Published online Jan 21, 2008. doi: 10.3748/wjg.14.474
Revised: October 23, 2007
Published online: January 21, 2008
AIM: To evaluate the therapeutic effect of alanyl-glutamine dipeptide (AGD) in the treatment of severe acute pancreatitis (SAP) in early and advanced stage.
METHODS: Eighty patients with SAP were randomized and received 100 mL/d of 20% AGD intravenously for 10 d starting either on the day of (early treatment group) or 5 d after (late treatment group) admission. Groups had similar demographics, underlying diseases, Ranson score, Acute Physiology and Chronic Health Evaluation II (APACHE II) score, and Balthazar’s computed tomography (CT) score at the beginning of the study and underwent similar other medical and nutritional management.

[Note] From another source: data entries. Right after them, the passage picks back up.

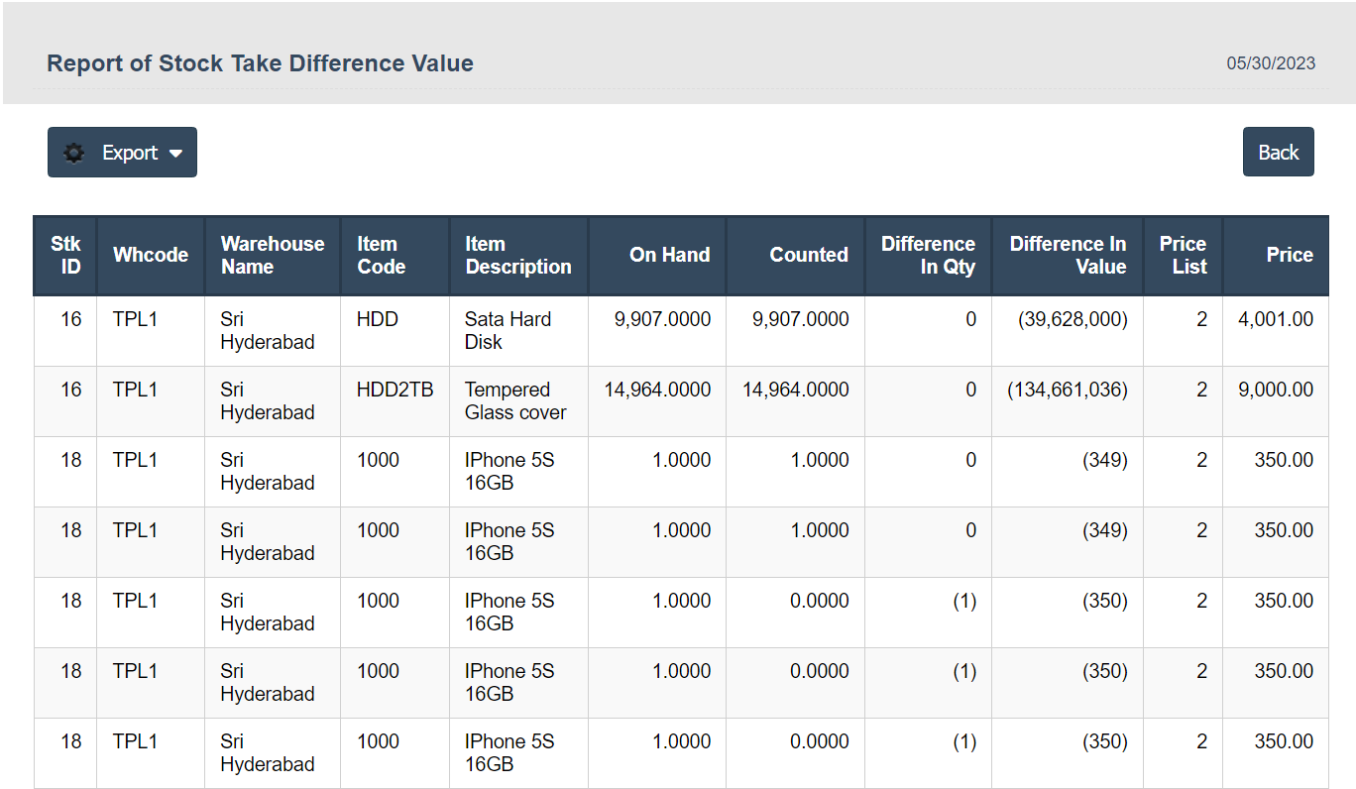Select the Warehouse Name column header
This screenshot has height=789, width=1356.
(272, 256)
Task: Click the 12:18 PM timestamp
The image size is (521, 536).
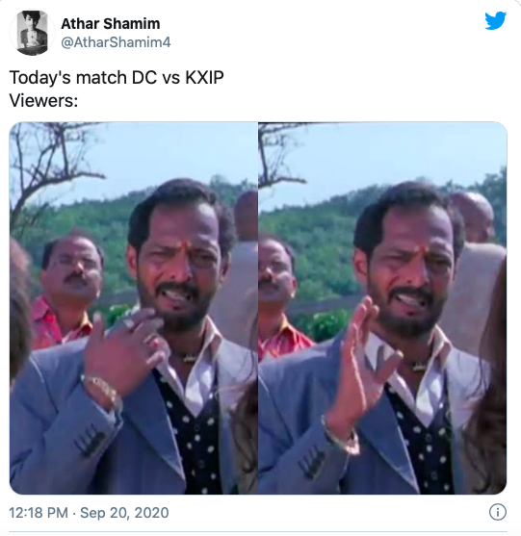Action: pyautogui.click(x=39, y=513)
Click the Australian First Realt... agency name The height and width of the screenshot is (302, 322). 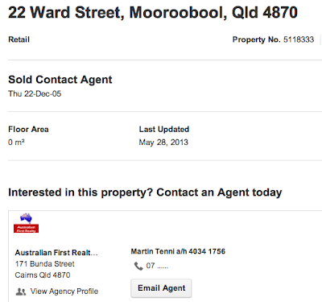(x=56, y=253)
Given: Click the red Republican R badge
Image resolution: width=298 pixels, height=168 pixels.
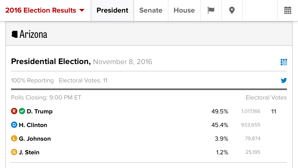Looking at the screenshot, I should (14, 111).
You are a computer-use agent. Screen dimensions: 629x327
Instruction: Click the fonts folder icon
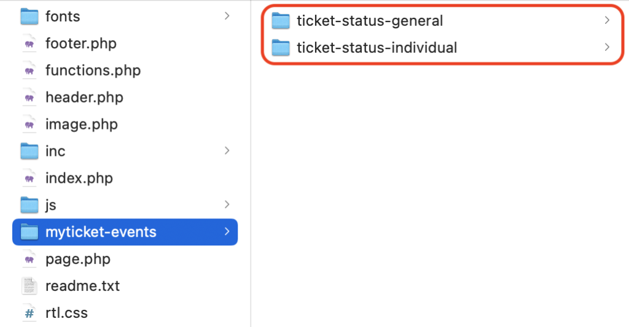[x=29, y=17]
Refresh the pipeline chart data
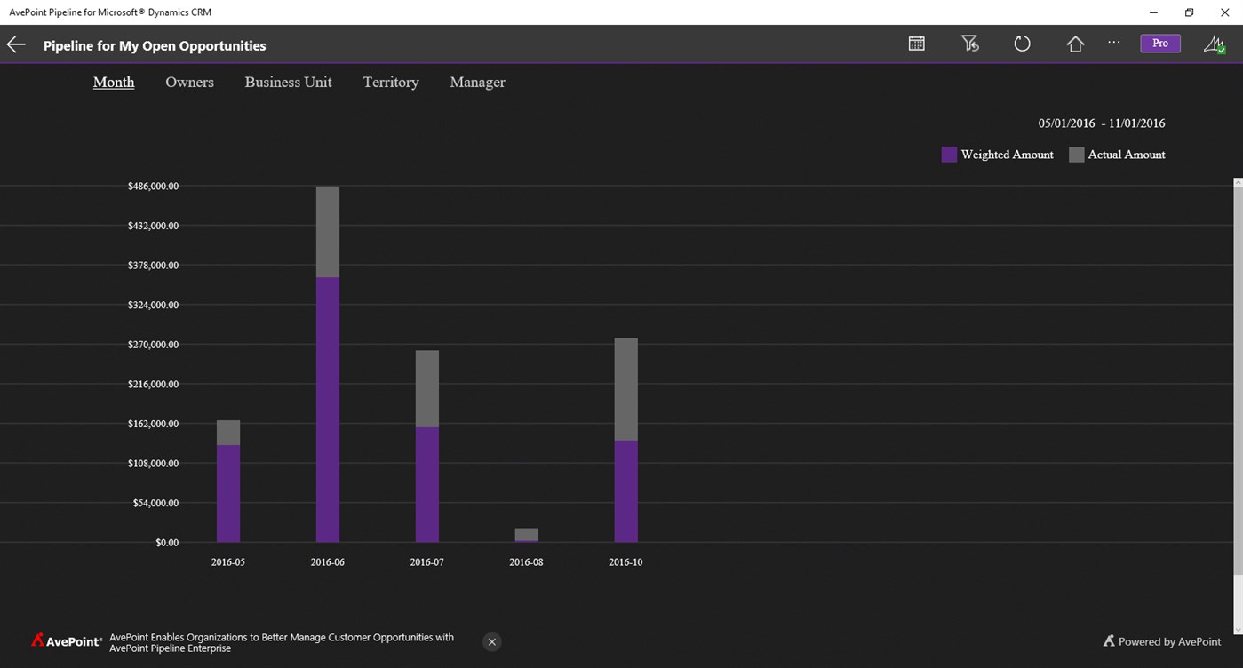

RESULTS: The duration of acute respiratory distress syndrome (2.7 ± 3.3 d vs 12.7 ± 21.0 d, P < 0.01), renal failure (1.3 ± 0.5 d vs 5.3 ± 7.3 d, P < 0.01), acute hepatitis (3.2 ± 2.3 d vs 7.0 ± 7.1 d, P < 0.01), shock (1.7 ± 0.4 d vs 4.8 ± 3.1 d, P < 0.05), encephalopathy (2.3 ± 1.9 d vs 9.5 ± 11.0 d, P < 0.01) and enteroparalysis (2.2 ± 1.4 d vs 3.5 ± 2.2 d, P < 0.01) and hospital stay (28.8 ± 9.4 d vs 45.2 ± 27.1 d, P < 0.01) were shorter in the early treatment group than in the late treatment group. The 15-d APACHE II score was lower in the early treatment group than in the late treatment group (5.0 ± 2.4 vs 8.6 ± 3.6, P < 0.01). The infection rate (7.9% vs 26.3%, P < 0.05), operation rate (13.2% vs 34.2%, P < 0.05) and mortality (5.3% vs 21.1%, P < 0.05) in the early treatment group were lower than in the late treatment group.
CONCLUSION: Early treatment with AGD achieved a better clinical outcome in SAP patients.